Money-based compensation models can feel tired to millennials and breed skepticism if transparency is lacking. People notice that gap between promises and reality. “We try to promise quite little and just talk about the direction that we’re going, but then create lots and lots of tangible proof points over time that back up those beliefs. I think this creates a much more sustainable momentum,” Callum says.

Compensating with rewards rather than money, Verve is essentially built with glass. Gone is the skepticism and stigma associated with cash compensation plans. This highlevel transparency creates better buying experiences for end customers and safeguards the company too. Verve requires potential advocates to apply, and Verve decides who gets into the platform and who doesn’t.


Takeaways For Direct Selling

So if it works for Verve, could similar philosophies help direct selling companies bridge the gap between promise and reality? What would it look like to shift a portion of compensation toward rewards?
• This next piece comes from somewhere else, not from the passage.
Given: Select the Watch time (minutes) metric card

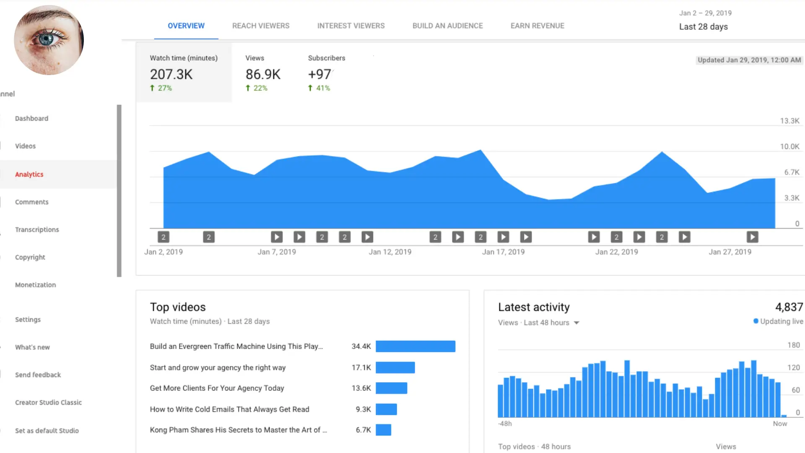Looking at the screenshot, I should [184, 73].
Would it help in getting rid of the wheeler-dealers and assist in repairing the industry’s reputation?

Verve’s example offers impactful action items that could create a win-win for direct selling companies in short order:

  • Tweak messaging and get rid of direct selling jargon that conjures up negativity. Keep it simple and transparent.
  • Appeal to representatives’ intrinsic motivations and help them conquer fears.
  • Goals are goals, but teach selfawareness—so people find passions. Everyone’s happier, engaged and more successful when they love what they do.
  • Lastly, don’t be afraid to mix it up. People have different cultural values, and that’s the point. Bring diversity of thought to the table and see productivity rise. Shake things up, move people around and modify work to encourage peak performance in ways that value quality and impact over quantity and effort.